◆ Your objective: Among the entries below, take the line with "Viewport: 723px width, 1568px" and the line with "Screen dimensions: 1024x451", and output them and every line between them exactly, with nothing else.

··· Information provided ···

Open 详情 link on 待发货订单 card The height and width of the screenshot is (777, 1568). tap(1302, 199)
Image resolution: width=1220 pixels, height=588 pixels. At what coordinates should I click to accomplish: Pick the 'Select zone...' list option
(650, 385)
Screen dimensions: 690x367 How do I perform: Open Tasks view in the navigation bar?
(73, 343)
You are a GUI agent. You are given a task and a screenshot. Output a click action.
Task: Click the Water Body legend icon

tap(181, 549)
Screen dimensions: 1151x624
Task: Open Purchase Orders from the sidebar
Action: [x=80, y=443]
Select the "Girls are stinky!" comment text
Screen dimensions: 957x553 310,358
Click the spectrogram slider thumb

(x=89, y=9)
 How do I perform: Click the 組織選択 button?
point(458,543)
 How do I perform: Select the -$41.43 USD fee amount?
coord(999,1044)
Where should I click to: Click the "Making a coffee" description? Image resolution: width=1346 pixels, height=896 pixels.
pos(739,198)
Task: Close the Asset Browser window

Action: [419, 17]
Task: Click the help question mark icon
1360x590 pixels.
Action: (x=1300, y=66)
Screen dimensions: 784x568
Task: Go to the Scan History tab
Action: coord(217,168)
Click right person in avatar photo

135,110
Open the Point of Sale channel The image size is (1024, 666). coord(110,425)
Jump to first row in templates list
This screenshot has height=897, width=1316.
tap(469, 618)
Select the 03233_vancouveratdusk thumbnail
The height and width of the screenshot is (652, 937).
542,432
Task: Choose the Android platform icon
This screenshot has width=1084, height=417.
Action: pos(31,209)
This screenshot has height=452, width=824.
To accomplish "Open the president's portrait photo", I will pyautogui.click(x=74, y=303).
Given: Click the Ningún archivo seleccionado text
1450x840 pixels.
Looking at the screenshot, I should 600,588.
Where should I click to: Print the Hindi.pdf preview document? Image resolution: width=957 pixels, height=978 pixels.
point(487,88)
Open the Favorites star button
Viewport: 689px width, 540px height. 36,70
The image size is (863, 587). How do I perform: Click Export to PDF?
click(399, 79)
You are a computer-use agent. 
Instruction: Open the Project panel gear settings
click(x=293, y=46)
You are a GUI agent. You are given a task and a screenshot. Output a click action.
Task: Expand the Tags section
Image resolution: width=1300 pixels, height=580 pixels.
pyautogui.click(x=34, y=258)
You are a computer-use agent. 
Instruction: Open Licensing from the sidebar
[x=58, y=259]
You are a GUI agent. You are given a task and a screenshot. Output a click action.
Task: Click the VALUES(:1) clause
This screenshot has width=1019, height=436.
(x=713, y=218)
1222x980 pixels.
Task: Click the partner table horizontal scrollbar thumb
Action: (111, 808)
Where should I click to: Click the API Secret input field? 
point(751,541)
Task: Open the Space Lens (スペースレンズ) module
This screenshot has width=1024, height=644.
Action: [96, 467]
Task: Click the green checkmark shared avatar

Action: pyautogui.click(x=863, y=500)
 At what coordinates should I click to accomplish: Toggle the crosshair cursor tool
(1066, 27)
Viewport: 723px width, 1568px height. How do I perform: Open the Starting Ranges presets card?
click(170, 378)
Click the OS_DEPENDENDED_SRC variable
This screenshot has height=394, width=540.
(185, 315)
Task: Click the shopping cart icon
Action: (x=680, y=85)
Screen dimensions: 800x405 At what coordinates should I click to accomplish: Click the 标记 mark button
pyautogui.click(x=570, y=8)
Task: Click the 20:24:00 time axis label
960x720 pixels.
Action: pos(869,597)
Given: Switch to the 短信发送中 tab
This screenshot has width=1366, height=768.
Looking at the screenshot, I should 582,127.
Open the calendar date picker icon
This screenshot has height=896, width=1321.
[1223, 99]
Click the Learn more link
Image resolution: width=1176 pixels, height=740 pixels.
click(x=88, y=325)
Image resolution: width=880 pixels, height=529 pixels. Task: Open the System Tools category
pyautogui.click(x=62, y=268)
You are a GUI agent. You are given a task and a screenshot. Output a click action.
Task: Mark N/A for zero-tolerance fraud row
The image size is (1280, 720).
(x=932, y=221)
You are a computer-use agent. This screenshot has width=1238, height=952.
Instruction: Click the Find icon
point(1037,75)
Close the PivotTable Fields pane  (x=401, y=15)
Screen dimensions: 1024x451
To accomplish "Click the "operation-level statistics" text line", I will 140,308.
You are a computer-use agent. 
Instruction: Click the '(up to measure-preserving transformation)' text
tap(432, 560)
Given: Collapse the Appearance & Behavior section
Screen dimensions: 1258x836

···

◆ Output of the exercise:
Viewport: 723px width, 1568px height. How do I perform: Open the Starting Ranges presets card?
click(170, 378)
Click the OS_DEPENDENDED_SRC variable
This screenshot has height=394, width=540.
(185, 315)
Task: Click the shopping cart icon
Action: (x=680, y=85)
Screen dimensions: 800x405 At what coordinates should I click to accomplish: Click the 标记 mark button
pyautogui.click(x=570, y=8)
Task: Click the 20:24:00 time axis label
960x720 pixels.
Action: pos(869,597)
Given: Switch to the 短信发送中 tab
This screenshot has width=1366, height=768.
Looking at the screenshot, I should 582,127.
Open the calendar date picker icon
This screenshot has height=896, width=1321.
[1223, 99]
Click the Learn more link
Image resolution: width=1176 pixels, height=740 pixels.
click(x=88, y=325)
Image resolution: width=880 pixels, height=529 pixels. Task: Open the System Tools category
pyautogui.click(x=62, y=268)
You are a GUI agent. You are given a task and a screenshot. Output a click action.
Task: Mark N/A for zero-tolerance fraud row
The image size is (1280, 720).
(x=932, y=221)
You are a computer-use agent. This screenshot has width=1238, height=952.
Instruction: Click the Find icon
point(1037,75)
Close the PivotTable Fields pane  (x=401, y=15)
Screen dimensions: 1024x451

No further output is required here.